Improved Run Outside
Rather than try and redesign the trough and the robot chassis to be able to prevent sand spilling over the sides of the trough, I decided to just clear all the sand away from the edges of the trough instead. It doesn't make much difference to the detecting area and (mostly) prevents problems with sand piling up and spilling over the sides.
The next step was to add some (simulated) cat paw prints and see what happens. This is shown in the following video.

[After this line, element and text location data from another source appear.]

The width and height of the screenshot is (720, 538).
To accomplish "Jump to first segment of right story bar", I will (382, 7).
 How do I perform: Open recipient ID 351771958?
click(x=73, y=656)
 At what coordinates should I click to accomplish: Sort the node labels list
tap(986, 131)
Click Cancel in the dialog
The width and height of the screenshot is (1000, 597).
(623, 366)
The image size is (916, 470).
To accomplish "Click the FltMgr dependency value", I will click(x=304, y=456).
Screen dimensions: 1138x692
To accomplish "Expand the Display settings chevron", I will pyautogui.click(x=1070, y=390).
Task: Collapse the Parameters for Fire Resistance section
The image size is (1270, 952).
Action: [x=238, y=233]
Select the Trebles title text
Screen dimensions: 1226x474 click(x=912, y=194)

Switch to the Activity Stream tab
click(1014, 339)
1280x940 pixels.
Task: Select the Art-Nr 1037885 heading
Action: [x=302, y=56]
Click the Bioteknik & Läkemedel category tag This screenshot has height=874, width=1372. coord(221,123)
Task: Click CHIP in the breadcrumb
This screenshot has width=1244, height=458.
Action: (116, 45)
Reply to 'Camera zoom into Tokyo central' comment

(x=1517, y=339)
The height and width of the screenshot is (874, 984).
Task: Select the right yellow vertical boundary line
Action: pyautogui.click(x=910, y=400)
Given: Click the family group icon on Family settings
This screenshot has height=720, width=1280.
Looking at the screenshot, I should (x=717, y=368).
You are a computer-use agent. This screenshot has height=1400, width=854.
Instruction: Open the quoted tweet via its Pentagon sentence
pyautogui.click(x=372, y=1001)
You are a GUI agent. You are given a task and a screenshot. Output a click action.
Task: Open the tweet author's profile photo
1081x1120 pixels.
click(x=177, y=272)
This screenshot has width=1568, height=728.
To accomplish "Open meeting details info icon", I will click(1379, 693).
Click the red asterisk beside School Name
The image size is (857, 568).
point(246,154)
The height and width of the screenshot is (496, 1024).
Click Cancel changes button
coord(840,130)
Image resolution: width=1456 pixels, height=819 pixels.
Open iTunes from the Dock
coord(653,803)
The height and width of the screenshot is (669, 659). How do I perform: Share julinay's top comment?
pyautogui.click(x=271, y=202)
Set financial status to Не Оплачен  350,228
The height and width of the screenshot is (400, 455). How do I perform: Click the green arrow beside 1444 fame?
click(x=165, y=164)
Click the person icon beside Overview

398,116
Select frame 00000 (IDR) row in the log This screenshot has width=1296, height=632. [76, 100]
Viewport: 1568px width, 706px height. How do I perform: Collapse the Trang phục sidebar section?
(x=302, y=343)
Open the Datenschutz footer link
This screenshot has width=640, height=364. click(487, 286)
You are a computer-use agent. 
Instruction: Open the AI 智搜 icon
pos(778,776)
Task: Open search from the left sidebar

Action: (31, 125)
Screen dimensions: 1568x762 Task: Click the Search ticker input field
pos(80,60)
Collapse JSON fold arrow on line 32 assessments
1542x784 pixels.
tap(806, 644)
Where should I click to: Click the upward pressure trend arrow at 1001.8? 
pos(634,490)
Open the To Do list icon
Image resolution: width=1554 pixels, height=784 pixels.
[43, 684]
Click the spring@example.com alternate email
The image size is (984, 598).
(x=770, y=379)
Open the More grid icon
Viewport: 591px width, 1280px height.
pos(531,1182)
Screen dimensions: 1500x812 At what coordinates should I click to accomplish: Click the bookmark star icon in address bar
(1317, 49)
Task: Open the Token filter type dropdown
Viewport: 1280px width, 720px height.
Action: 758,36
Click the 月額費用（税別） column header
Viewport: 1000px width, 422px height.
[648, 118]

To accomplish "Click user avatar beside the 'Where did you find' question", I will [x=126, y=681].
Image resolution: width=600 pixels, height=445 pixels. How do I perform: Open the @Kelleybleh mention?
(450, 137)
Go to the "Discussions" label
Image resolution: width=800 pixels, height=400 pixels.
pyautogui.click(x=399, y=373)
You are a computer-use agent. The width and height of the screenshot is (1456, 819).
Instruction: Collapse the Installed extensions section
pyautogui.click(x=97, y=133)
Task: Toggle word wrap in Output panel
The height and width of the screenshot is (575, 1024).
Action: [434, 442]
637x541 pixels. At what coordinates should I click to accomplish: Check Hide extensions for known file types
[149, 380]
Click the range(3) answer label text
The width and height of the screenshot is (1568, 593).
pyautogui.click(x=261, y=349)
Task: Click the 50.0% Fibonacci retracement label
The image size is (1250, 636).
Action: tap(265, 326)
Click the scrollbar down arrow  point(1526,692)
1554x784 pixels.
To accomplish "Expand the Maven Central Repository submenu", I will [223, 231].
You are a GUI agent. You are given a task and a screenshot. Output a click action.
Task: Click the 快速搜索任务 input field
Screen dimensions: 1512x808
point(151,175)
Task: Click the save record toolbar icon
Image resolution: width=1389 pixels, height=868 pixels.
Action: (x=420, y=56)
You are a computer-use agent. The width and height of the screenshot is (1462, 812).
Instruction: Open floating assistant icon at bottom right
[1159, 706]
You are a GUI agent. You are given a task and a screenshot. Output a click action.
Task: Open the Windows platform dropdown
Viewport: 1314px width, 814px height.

It does work, but does not completely smooth out the cat paw prints. I did think this might happen but I am always optimistic as it does seem reasonable that if a dent is made in the sand that the displaced sand must be raised up somewhere, so that when the mobile robot passes over it will all be smoothed out again. Sadly, it doesn't quite do that. It will need some sort of sand 'fluffing' up mechanism to move sufficient sand above the level of the plough under the mobile robot. However, time is running out for the Project14 competition and I have Tulips to plant so I didn't try anything else.
Will It Detect Any Cats?
I am going to leave the cat Sand Detector outside for the rest of this afternoon and all through the night to see if it will detect any actual cats and then, in the morning, see if it will smooth out the sand. It might rain and there will probably be a significant dew in the morning so that sand is likely to be pretty wet. Plus, the mobile robot will be left powered on during this time to see how well it fares. The current drain when not moving is approximately 21 mA so the battery should be OK as it is several Ahrs. Sadly, it is not a new battery but a discard from a fire alarm system that was no longer within specification. Hopefully it will still be working in the morning. Current drain when moving is approximately 180 mA but there is definitely a current spike when the motors first start.
An additional reason for trying out this approach to detecting cats is that I want to gain experience of making mobile robots to go outside in the garden. Up until now, my mobile robots have all been indoors so I want to gain experience of how to cope with extremes of temperature and humidity, as well as rainfall, and you never know, possibly some sunshine.